▸ **TO DO**: Pick out every line of the records that contains the word "current" and copy each one.

▸ **AVAILABLE DATA**:
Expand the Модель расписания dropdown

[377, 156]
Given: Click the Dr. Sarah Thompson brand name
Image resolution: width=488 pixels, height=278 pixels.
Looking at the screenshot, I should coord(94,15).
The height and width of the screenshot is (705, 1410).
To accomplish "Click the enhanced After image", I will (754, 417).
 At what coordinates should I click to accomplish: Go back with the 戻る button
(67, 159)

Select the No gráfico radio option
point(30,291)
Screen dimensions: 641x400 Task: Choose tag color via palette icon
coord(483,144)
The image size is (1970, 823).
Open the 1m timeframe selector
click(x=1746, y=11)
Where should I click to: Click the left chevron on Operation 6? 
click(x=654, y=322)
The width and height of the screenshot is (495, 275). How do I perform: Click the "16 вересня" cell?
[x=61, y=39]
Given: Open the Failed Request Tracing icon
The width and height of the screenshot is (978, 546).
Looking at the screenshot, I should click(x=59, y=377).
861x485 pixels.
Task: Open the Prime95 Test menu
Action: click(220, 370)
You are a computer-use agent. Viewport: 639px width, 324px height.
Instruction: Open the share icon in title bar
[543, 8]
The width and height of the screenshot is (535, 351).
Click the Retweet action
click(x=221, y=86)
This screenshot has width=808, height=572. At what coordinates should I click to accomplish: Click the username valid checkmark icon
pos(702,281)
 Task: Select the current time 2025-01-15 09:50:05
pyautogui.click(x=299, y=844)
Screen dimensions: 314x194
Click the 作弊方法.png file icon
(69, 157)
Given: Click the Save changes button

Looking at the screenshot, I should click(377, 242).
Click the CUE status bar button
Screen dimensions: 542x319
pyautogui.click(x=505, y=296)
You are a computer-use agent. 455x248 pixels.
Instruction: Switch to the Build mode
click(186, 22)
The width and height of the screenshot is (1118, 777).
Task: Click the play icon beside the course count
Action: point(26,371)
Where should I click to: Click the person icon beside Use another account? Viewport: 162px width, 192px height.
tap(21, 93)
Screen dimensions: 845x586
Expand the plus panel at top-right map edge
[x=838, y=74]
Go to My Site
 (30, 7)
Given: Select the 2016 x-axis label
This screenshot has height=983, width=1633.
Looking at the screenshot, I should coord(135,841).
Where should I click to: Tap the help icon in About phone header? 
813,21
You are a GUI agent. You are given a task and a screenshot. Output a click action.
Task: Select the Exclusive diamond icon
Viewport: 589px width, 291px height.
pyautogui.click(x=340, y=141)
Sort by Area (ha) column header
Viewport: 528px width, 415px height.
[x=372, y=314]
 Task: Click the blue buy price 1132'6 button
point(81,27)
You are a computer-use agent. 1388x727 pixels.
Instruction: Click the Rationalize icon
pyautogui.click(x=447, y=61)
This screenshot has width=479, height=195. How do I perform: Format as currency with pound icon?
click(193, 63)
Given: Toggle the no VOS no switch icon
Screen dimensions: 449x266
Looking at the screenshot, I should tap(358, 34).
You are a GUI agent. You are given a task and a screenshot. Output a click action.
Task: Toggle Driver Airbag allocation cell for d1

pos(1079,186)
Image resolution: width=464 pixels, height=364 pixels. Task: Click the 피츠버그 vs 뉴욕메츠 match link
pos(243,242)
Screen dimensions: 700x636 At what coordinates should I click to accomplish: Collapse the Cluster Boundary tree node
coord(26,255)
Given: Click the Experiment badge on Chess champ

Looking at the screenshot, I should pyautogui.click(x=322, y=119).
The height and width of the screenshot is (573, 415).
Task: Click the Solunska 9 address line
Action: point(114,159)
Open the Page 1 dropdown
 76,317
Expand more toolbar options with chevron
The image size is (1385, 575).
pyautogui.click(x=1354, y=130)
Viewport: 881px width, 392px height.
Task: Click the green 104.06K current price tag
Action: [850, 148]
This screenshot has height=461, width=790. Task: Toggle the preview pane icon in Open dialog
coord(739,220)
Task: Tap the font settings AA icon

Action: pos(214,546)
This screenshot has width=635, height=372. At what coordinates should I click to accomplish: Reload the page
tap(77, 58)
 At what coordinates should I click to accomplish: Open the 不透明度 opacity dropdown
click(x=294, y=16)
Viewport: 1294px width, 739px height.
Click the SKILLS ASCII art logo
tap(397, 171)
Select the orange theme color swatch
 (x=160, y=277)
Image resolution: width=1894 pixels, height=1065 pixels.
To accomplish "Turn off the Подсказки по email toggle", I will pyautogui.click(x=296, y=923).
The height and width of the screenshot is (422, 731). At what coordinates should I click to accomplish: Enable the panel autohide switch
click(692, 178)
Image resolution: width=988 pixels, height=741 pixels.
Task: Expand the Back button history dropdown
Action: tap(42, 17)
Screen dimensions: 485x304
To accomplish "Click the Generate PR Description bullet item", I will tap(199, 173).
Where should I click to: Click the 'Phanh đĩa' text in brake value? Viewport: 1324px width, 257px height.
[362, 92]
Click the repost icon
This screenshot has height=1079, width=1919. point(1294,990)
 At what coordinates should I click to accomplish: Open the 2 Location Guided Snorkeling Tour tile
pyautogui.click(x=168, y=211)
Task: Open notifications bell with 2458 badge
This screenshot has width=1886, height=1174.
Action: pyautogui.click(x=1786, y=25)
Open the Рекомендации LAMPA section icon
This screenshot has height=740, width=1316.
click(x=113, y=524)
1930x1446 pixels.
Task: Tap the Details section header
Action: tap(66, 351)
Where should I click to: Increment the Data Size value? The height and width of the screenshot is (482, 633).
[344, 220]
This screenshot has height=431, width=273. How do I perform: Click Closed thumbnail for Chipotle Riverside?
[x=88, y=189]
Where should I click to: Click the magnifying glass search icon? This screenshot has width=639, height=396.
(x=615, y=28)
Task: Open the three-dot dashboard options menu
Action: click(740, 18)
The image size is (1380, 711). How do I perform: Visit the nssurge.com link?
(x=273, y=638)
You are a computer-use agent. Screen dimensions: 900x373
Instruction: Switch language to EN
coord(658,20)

▸ **FULL ANSWER**:
 Task: Select the current time 2025-01-15 09:50:05
Task: Click the green 104.06K current price tag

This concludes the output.